What you will do: In the data below, the answer is the run of lines from the line containing "This screenshot has height=816, width=1456." through the line containing "Task: Click the 250-555-1002 mobile number", both included; print it exactly and nothing else.

Material provided:
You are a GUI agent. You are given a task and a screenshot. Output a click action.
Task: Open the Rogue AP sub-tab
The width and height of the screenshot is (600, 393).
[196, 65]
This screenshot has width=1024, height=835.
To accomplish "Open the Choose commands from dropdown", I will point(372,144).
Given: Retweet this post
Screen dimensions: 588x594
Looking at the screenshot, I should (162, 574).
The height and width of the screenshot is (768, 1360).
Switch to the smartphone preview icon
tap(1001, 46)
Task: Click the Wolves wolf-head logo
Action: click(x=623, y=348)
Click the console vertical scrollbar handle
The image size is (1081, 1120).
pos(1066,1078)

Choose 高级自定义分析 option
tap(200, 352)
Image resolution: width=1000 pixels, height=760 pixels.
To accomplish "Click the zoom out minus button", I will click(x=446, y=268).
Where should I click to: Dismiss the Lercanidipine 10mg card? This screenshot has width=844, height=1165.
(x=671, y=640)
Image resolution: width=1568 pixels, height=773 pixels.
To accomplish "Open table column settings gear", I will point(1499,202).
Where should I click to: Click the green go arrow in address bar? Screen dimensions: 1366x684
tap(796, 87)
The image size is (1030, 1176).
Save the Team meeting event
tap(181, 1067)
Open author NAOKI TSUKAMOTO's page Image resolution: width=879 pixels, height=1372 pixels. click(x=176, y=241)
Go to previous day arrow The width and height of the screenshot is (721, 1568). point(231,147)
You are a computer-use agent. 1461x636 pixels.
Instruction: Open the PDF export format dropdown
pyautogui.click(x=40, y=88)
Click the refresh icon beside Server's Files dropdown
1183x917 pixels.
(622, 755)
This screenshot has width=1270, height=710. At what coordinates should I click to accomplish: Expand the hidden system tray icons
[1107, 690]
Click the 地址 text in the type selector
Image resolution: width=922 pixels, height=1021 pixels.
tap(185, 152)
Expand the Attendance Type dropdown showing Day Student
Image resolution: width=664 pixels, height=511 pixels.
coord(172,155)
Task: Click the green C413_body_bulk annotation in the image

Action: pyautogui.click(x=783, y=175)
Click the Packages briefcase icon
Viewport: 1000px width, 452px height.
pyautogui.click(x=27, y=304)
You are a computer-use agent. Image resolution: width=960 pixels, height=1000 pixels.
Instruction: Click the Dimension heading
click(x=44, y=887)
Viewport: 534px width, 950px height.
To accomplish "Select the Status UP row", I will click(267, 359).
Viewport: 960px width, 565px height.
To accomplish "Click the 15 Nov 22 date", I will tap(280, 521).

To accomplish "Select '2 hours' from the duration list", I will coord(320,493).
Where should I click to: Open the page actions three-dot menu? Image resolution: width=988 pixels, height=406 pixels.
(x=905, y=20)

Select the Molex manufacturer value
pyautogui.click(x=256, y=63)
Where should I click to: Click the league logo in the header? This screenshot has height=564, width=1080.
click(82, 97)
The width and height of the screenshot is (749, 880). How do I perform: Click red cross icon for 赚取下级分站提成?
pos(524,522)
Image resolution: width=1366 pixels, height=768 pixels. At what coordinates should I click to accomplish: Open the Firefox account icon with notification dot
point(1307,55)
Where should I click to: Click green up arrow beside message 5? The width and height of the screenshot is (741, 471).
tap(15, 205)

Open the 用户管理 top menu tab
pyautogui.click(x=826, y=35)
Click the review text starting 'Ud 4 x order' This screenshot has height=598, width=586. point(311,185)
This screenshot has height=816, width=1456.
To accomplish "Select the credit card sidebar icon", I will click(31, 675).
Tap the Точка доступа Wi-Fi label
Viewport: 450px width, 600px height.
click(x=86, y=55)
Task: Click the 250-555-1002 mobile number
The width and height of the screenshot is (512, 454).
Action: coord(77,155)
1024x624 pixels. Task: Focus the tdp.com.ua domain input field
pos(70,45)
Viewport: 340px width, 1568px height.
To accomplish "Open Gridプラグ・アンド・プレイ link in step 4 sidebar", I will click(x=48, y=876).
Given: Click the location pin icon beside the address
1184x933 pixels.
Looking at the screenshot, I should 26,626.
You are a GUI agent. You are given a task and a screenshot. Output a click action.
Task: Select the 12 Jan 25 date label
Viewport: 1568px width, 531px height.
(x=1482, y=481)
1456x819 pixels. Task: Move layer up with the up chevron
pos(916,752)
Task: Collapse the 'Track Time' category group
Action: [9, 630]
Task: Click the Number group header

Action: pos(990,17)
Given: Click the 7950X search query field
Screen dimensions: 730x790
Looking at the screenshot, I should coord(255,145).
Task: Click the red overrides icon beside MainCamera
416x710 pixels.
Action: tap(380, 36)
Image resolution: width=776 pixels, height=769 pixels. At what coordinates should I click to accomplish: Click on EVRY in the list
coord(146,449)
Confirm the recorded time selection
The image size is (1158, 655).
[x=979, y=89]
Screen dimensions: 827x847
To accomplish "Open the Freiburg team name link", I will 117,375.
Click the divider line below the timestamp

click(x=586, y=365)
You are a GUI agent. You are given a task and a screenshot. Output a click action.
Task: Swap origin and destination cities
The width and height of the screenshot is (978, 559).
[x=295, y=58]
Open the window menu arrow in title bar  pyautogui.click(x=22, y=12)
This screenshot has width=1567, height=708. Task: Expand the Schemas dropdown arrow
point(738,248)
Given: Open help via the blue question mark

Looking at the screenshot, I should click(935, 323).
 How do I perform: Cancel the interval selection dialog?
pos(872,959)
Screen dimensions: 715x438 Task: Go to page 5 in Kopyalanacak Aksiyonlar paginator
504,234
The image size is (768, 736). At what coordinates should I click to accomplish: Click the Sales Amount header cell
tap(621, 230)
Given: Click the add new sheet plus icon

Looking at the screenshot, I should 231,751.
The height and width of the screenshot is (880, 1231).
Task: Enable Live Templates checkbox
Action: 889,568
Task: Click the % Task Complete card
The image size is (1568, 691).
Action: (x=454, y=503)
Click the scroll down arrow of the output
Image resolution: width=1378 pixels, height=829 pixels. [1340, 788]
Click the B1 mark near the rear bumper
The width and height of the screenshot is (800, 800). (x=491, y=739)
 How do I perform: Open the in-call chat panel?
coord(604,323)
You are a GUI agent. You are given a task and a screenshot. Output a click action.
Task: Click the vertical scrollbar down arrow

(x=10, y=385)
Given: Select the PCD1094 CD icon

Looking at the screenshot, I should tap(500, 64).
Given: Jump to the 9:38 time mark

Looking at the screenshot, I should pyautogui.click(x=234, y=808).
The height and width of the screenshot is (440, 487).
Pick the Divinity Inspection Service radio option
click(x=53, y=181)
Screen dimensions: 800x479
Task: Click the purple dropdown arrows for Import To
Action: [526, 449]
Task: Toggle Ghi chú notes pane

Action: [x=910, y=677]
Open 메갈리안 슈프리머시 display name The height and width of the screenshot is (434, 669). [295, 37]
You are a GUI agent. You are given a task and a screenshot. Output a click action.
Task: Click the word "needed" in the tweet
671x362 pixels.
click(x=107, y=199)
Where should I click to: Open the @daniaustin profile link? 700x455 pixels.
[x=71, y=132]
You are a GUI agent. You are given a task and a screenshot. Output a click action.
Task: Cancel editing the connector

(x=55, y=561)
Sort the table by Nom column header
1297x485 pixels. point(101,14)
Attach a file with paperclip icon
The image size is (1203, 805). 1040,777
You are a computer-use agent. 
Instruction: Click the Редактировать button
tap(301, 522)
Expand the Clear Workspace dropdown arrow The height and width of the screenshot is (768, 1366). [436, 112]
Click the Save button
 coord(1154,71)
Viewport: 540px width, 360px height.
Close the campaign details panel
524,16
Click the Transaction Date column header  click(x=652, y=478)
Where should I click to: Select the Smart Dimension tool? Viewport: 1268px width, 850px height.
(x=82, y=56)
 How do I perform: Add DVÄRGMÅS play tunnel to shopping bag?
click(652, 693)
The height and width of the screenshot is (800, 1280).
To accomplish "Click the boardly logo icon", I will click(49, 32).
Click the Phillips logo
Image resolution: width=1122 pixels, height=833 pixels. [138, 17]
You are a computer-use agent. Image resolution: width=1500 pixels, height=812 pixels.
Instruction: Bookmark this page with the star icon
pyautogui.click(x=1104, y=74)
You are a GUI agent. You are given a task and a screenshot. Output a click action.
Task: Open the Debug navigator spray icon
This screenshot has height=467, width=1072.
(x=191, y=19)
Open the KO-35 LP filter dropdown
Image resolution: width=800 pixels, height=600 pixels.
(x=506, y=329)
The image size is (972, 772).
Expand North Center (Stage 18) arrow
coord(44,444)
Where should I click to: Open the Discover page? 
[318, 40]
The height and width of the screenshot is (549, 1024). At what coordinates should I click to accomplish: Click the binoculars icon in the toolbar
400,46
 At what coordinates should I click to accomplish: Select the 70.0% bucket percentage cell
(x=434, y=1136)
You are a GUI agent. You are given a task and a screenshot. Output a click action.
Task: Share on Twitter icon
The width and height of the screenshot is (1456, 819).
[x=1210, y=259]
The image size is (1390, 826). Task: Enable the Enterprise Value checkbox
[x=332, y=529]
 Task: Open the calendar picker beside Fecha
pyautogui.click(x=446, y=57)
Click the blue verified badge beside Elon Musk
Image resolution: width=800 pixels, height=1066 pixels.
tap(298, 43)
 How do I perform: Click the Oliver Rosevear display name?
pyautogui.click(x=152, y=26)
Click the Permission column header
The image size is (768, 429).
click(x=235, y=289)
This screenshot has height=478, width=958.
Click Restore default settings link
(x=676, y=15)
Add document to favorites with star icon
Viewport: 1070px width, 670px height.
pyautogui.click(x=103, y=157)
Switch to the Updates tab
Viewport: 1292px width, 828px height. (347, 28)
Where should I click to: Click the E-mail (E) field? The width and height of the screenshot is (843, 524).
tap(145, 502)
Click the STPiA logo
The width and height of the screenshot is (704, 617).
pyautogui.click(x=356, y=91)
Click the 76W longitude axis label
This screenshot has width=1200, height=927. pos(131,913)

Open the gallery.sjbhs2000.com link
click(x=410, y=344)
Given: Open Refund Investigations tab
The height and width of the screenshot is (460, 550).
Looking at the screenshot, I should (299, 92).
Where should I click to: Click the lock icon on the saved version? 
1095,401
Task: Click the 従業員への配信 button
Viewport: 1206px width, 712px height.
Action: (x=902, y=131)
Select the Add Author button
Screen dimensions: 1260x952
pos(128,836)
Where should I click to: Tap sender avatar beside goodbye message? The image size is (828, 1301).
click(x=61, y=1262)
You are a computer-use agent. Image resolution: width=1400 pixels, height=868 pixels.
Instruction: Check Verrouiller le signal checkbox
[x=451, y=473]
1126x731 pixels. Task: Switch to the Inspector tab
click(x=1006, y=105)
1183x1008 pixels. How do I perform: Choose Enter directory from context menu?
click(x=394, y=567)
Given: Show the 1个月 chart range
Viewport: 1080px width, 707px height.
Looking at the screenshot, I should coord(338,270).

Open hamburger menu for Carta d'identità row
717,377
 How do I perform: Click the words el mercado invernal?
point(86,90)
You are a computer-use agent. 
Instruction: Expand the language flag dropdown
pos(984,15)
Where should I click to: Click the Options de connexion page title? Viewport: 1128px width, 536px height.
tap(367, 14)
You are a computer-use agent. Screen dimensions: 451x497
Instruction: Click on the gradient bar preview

Result below:
This screenshot has height=816, width=1456.
To accomplish "Select the credit card sidebar icon", I will click(31, 675).
Tap the Точка доступа Wi-Fi label
Viewport: 450px width, 600px height.
click(x=86, y=55)
Task: Click the 250-555-1002 mobile number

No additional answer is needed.